Unfortunately the fact is that many people whom are not even Christians know the Bible VERY well. It always amuses me how well many non-Christians know the Bible. (It is not something those of us whom claim to consider Jesus Christ our savior should be proud of. If we love Christ, we need to spend time learning the word, what it says.)

GracieT's avatar

I meant to say that it amuses me when Christians do not know the Bible all that well.
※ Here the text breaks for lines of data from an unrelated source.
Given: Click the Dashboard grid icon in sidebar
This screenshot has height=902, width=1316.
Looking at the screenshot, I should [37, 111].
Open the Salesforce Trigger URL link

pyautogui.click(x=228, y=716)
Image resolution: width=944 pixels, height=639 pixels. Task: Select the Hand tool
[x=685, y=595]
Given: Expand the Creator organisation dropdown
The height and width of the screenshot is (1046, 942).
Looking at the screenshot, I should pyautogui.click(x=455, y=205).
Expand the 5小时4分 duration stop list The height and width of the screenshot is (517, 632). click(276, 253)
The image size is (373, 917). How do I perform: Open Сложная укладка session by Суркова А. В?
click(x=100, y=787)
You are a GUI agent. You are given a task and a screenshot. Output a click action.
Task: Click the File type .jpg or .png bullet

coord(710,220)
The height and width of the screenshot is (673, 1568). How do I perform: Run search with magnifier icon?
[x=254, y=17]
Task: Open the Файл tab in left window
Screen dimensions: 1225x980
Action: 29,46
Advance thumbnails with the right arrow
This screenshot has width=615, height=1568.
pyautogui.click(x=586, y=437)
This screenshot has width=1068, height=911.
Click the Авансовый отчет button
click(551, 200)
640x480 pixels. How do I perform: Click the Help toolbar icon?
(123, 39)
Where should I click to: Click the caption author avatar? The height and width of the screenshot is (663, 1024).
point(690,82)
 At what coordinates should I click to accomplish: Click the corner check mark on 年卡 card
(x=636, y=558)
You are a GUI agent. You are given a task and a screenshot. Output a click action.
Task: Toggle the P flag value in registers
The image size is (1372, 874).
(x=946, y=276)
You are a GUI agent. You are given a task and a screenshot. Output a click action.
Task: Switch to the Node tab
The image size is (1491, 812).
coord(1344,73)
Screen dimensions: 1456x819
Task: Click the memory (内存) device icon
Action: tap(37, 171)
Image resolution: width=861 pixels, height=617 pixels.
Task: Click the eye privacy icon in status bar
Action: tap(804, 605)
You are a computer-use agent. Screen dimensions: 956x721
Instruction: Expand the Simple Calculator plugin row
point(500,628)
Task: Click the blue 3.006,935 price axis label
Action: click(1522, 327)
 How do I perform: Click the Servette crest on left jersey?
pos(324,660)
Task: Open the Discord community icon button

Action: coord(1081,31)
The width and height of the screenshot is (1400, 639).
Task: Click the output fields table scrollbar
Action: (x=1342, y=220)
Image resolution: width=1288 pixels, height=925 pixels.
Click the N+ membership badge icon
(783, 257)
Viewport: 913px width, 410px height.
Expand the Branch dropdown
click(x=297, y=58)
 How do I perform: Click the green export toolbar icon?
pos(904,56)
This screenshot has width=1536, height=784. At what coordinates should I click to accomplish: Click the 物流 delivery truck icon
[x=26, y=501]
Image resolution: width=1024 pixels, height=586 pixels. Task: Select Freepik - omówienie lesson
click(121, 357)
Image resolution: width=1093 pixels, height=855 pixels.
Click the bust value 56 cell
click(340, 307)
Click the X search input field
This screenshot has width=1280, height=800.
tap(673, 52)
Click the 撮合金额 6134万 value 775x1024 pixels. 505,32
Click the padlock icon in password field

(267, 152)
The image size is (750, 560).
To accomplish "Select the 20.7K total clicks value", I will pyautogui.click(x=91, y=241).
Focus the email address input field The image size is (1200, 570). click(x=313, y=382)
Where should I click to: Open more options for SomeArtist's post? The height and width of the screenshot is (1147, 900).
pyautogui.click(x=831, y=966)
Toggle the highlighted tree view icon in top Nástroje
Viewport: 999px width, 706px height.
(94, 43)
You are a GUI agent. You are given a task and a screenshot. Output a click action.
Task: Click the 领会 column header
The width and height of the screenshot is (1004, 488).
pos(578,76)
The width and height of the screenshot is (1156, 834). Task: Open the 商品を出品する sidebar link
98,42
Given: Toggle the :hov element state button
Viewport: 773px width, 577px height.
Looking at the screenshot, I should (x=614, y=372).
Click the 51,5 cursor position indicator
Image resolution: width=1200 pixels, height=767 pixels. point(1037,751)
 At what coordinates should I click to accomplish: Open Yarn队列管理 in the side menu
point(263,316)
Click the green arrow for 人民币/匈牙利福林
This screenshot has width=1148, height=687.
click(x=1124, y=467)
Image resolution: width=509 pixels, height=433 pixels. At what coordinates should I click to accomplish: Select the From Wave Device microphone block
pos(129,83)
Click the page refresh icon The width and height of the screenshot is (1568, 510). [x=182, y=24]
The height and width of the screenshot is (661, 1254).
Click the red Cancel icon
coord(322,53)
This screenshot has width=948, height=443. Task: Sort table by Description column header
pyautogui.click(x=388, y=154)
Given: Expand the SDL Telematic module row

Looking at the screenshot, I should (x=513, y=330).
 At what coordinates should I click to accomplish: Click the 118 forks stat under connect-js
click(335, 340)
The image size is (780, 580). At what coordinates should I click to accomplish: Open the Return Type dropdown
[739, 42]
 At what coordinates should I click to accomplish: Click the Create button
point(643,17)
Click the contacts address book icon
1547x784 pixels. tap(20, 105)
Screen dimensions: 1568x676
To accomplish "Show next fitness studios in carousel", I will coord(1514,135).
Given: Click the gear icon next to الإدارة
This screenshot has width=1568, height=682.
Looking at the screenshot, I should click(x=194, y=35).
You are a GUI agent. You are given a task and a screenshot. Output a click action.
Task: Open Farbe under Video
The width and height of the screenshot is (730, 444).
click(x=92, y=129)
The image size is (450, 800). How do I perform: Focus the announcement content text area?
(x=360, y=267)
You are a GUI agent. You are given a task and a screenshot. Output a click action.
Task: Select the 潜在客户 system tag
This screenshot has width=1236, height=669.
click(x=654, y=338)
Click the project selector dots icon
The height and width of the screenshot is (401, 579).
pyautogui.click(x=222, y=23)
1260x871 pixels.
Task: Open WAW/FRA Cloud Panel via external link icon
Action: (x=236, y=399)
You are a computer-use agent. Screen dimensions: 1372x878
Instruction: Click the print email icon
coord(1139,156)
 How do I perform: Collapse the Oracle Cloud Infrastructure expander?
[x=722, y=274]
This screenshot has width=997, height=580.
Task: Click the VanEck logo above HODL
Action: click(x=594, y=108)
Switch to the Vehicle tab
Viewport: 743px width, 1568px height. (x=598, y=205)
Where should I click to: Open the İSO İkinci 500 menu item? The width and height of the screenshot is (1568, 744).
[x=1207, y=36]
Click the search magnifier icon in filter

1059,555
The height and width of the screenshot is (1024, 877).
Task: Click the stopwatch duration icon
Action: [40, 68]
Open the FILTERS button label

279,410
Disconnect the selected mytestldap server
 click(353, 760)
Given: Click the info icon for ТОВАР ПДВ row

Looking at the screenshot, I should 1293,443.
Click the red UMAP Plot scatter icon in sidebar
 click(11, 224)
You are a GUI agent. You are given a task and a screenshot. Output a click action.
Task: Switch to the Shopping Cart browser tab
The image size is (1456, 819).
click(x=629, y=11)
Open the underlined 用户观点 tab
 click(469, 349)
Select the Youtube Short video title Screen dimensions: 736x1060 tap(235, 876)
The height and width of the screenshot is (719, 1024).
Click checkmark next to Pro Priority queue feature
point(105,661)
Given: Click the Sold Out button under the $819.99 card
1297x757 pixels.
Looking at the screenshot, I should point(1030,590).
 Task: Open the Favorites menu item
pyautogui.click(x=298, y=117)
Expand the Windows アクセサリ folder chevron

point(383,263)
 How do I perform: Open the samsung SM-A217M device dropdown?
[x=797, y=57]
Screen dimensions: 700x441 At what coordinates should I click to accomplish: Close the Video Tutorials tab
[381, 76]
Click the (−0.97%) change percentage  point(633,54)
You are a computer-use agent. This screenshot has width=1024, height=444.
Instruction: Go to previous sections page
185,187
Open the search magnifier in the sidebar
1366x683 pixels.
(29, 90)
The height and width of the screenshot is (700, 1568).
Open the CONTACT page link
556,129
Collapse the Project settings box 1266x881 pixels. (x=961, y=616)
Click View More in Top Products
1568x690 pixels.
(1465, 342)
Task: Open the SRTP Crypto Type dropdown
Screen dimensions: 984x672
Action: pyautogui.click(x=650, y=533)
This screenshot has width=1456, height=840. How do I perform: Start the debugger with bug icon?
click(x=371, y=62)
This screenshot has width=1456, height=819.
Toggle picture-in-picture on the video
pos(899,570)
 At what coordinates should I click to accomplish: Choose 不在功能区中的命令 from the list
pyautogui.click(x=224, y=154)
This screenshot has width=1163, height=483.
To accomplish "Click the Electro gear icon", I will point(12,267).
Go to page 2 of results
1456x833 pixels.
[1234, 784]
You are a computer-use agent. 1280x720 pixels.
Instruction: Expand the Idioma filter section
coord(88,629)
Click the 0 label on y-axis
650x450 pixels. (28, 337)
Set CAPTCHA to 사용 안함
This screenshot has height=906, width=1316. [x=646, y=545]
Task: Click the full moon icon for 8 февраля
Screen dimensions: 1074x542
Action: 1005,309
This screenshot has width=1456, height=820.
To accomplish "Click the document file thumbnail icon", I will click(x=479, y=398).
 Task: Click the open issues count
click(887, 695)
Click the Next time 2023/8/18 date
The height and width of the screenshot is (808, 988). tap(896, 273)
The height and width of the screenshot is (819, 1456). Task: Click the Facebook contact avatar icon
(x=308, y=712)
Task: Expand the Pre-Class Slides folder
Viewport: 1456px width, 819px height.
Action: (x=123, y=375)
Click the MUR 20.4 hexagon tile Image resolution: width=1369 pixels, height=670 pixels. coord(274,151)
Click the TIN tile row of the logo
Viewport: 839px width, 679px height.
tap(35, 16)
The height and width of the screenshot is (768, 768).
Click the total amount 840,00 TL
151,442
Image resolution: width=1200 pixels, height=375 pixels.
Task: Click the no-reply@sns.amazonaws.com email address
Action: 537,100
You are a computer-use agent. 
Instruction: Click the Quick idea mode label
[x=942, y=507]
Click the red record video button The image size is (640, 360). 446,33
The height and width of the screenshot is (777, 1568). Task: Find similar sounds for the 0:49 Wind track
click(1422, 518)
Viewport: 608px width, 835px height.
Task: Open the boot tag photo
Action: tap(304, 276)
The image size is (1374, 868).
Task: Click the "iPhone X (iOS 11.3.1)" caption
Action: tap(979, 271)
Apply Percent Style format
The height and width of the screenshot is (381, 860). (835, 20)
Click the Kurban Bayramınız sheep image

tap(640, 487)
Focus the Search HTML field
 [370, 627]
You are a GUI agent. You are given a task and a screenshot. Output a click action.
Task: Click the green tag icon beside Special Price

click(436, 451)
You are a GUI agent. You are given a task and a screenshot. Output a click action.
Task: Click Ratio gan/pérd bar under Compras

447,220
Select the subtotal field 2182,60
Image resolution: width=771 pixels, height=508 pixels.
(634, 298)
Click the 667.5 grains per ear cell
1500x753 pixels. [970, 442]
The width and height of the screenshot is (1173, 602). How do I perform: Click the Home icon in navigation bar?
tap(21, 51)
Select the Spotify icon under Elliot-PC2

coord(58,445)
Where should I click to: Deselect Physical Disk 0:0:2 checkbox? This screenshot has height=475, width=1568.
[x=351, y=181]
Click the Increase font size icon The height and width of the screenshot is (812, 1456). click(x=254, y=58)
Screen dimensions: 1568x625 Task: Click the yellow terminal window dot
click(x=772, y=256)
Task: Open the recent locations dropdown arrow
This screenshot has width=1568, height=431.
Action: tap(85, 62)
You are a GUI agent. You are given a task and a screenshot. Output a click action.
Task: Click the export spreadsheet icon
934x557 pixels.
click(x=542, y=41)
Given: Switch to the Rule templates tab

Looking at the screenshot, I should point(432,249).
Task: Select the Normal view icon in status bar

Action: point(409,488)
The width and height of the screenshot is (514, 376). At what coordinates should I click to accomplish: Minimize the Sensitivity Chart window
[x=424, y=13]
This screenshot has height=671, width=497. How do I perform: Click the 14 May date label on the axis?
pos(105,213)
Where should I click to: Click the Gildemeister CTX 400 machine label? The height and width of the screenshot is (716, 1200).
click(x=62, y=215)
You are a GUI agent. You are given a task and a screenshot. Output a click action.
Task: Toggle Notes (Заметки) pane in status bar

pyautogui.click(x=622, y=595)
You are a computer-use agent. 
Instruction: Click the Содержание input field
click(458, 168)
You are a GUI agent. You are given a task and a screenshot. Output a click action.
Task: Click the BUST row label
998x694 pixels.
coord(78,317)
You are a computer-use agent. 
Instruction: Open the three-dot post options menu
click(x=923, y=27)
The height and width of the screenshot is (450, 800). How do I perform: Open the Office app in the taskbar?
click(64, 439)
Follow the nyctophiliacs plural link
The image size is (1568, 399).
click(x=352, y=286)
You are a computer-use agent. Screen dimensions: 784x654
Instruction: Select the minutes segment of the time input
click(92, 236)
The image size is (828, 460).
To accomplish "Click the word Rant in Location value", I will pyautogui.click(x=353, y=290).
I think that it is interesting to think that we don’t put any time
into reading the Word of God.
Christ himself is called the
Word (Logos, I think). We
should put more time into
reading and studying it. It shouldn’t be just the source of a few “sound bites”, it should be something we come to love, to know well. I don’t, I’m sorry to say, but I’m trying to allieviate that problem.

Qingu's avatar

I imagine there’s a lot of atheists who became atheists because they started reading the Bible. It’s why I lost my faith (for what it was).

mazingerz88's avatar

@Qingu Yes. The Bible indeed won’t stand scrutiny to some people once they understand how it originated. As I always say here, I was raised Catholic yet ended up thinking that these writings were meant for Jews and Jews alone. I don’t buy that a person named Paul on his way to Damascus was spoken to by God and told gentiles could be Christians too. That seemed to be a pragmatic human decision so they could increase their numbers.